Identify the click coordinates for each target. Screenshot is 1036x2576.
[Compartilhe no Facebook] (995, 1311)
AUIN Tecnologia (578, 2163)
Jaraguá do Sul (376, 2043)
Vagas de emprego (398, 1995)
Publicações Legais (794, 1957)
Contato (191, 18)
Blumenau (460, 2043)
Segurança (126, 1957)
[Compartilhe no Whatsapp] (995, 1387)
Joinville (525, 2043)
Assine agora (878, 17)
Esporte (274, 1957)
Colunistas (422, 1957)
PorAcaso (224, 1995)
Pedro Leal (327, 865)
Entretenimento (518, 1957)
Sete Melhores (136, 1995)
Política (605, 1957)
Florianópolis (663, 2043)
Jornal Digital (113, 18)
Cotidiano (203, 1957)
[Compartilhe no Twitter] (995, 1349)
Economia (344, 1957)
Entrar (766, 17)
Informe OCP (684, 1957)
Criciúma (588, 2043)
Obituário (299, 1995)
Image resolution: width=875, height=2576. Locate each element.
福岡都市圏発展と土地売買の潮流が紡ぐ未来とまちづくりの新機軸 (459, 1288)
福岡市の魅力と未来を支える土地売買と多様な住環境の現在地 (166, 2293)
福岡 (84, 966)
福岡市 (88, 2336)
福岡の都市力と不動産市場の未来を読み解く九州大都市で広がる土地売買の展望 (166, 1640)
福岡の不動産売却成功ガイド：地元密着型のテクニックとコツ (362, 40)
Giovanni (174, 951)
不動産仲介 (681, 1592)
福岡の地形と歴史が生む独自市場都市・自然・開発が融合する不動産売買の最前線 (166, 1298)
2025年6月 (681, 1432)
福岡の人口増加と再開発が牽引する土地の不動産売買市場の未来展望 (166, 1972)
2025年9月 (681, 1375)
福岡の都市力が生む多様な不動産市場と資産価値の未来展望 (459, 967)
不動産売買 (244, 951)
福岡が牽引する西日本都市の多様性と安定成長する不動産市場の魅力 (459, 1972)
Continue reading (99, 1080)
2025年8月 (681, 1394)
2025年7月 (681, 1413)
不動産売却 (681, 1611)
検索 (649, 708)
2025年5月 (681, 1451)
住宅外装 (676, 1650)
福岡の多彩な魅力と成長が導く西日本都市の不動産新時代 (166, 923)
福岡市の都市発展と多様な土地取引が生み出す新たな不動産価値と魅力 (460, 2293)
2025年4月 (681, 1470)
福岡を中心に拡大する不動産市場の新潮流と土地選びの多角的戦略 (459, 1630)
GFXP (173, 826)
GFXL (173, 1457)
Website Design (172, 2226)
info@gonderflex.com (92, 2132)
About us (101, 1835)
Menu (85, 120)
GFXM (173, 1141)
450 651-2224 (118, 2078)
-*-
Give the listing again in its entirety, exactly as written.

Answer space:
Identify the click coordinates for each target. Screenshot is 1036x2576.
[Compartilhe no Facebook] (995, 1311)
AUIN Tecnologia (578, 2163)
Jaraguá do Sul (376, 2043)
Vagas de emprego (398, 1995)
Publicações Legais (794, 1957)
Contato (191, 18)
Blumenau (460, 2043)
Segurança (126, 1957)
[Compartilhe no Whatsapp] (995, 1387)
Joinville (525, 2043)
Assine agora (878, 17)
Esporte (274, 1957)
Colunistas (422, 1957)
PorAcaso (224, 1995)
Pedro Leal (327, 865)
Entretenimento (518, 1957)
Sete Melhores (136, 1995)
Política (605, 1957)
Florianópolis (663, 2043)
Jornal Digital (113, 18)
Cotidiano (203, 1957)
[Compartilhe no Twitter] (995, 1349)
Economia (344, 1957)
Entrar (766, 17)
Informe OCP (684, 1957)
Criciúma (588, 2043)
Obituário (299, 1995)
Image resolution: width=875, height=2576. Locate each element.
福岡都市圏発展と土地売買の潮流が紡ぐ未来とまちづくりの新機軸 (459, 1288)
福岡市の魅力と未来を支える土地売買と多様な住環境の現在地 (166, 2293)
福岡 (84, 966)
福岡市 (88, 2336)
福岡の都市力と不動産市場の未来を読み解く九州大都市で広がる土地売買の展望 (166, 1640)
福岡の不動産売却成功ガイド：地元密着型のテクニックとコツ (362, 40)
Giovanni (174, 951)
不動産仲介 (681, 1592)
福岡の地形と歴史が生む独自市場都市・自然・開発が融合する不動産売買の最前線 (166, 1298)
2025年6月 (681, 1432)
福岡の人口増加と再開発が牽引する土地の不動産売買市場の未来展望 (166, 1972)
2025年9月 (681, 1375)
福岡の都市力が生む多様な不動産市場と資産価値の未来展望 (459, 967)
不動産売買 (244, 951)
福岡が牽引する西日本都市の多様性と安定成長する不動産市場の魅力 (459, 1972)
Continue reading (99, 1080)
2025年8月 (681, 1394)
2025年7月 (681, 1413)
不動産売却 (681, 1611)
検索 (649, 708)
2025年5月 (681, 1451)
住宅外装 (676, 1650)
福岡の多彩な魅力と成長が導く西日本都市の不動産新時代 (166, 923)
福岡市の都市発展と多様な土地取引が生み出す新たな不動産価値と魅力 (460, 2293)
2025年4月 (681, 1470)
福岡を中心に拡大する不動産市場の新潮流と土地選びの多角的戦略 (459, 1630)
GFXP (173, 826)
GFXL (173, 1457)
Website Design (172, 2226)
info@gonderflex.com (92, 2132)
About us (101, 1835)
Menu (85, 120)
GFXM (173, 1141)
450 651-2224 (118, 2078)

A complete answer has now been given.